In many places, leaf raking has become a community building exercise. Churches and local nonprofits recruit volunteers to rake yards for the elderly and disabled. In recent years, the Freshwater Society has helped neighbors and community groups to organize leaf clean-ups for clean water as well. Homeowners and volunteers come together to rake leaves out of streets and storm drains, as well as yards, so that they don’t wash into local lakes and rivers and cause algae blooms the next year. Last year, for example, 26,334 Girl Scouts from 49 counties across Minnesota, Wisconsin and Iowa collected 101,904 bags of leaves, which would have otherwise contributed 20,000 pounds of phosphorus to local waterways. In addition, the girls marked 6,872 storm drains with clean water messages and distributed 50,000 door hangers.

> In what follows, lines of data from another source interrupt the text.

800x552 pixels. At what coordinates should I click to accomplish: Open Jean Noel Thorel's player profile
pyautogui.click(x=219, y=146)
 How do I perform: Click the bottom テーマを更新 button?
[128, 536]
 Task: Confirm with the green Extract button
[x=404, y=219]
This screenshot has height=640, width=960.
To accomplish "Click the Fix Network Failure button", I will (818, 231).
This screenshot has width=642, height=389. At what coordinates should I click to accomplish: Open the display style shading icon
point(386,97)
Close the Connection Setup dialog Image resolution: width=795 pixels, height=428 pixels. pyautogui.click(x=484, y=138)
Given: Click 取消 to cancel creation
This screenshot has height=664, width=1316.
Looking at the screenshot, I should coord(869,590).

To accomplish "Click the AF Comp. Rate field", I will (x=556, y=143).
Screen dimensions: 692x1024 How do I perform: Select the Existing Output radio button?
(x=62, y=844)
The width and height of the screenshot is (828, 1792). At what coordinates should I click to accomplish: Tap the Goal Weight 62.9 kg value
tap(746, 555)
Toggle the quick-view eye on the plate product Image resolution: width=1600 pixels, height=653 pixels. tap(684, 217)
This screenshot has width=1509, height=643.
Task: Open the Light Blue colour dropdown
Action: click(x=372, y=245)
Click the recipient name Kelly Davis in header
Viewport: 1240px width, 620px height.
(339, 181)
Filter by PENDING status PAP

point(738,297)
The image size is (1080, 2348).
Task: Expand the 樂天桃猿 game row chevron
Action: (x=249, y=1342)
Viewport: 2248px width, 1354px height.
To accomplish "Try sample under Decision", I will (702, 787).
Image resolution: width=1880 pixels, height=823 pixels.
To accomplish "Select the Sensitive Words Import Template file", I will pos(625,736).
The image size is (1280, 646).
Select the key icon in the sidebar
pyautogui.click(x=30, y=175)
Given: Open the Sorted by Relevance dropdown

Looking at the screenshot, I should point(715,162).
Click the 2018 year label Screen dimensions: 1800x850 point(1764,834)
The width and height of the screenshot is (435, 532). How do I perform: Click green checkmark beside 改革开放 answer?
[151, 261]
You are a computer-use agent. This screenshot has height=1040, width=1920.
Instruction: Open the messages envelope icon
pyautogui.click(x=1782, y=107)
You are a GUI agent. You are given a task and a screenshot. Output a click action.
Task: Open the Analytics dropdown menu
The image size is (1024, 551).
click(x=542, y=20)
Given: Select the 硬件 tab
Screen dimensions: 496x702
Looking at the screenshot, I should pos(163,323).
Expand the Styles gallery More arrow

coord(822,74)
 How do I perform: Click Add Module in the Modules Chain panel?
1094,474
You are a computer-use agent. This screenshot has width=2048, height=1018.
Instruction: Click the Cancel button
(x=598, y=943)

Unlike planting trees or building a raingarden, raking leaves out of the street is an activity that must be done over and over, year after year, to protect our lakes and streams. Though beautiful, those colorful falling leaves break down in our storm sewer systems, creating pulses of phosphorus that feed algae the next year. It’s natural and healthy for some leaves to decompose in our lakes and rivers, but storm sewers in our streets carry much more leaves and nutrients into the water than is needed. Rather than cursing this condition that we’ve created, however, we can breathe deep and appreciate the opportunity these leaves give us to participate in the traditions of fall.
Bundle up for a high school football game. Sip a pumpkin spice latte. Get lost in a nearby corn maze. Then, rake the leaves from your yard and the leaves from your street while you ponder the passage of time and hum a tune from Simon and Garfunkel.